- [What you are asked to do] Please explain in one to three sentences where Marsh's social media nickname "Foil King" comes from, according to the trading card article below.

- [Source text]
___

His goal is to make the rapidly ballooning trading card collectible shopping experience feel like you’re at a Louis Vuitton store. Indeed, you must check in on a sleek, encased iPad that also acts as a contact tracer before you’re escorted into the “show room,” which is just beyond the “vibe area,” lit with a contrast of neon bulbs. The main gathering space evokes a high-end boutique, or perhaps an expensive marijuana dispensary, with a few small tables featuring premium product. A black curtain cordons off the customers from a few industrial shelves full of sealed product that will either be shipped out, sold in person or opened on camera.
“I’ve always recognized the value in Magic Cards,” says Marsh, who, on social media, also calls himself the “Foil King,” named after the shiny, foil-like texture that special Pokémon and Magic cards have. “It was kind of this unseen market. To see what Magic has done, Pokémon cards have done in the last six months, sports cards, to see the explosion of collectables and trading cards, it’s pretty unreal.
“All of this stuff, it’s art. For the new generation, these cards are similar to buying a Picasso. They’re high-end collectibles. High-end art. A lot of these pieces are extremely rare. Some of these sports cards are one of one. It’s like getting a personal piece from a famous artist. It’s just in its infancy right now.”

___

- [Data section]

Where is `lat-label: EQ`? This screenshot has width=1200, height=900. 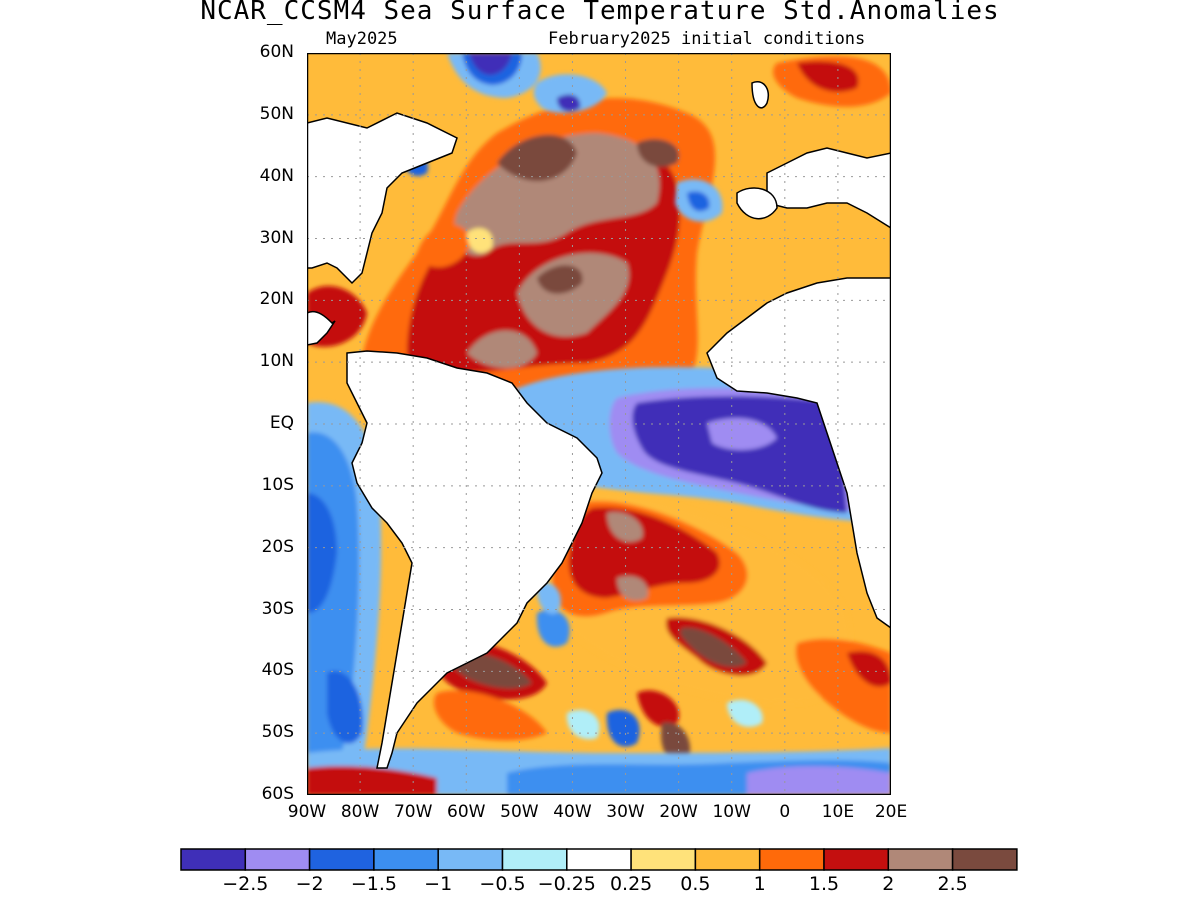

___

- [Exercise output] Marsh calls himself the "Foil King" after the shiny, foil-like texture found on special Pokémon and Magic cards.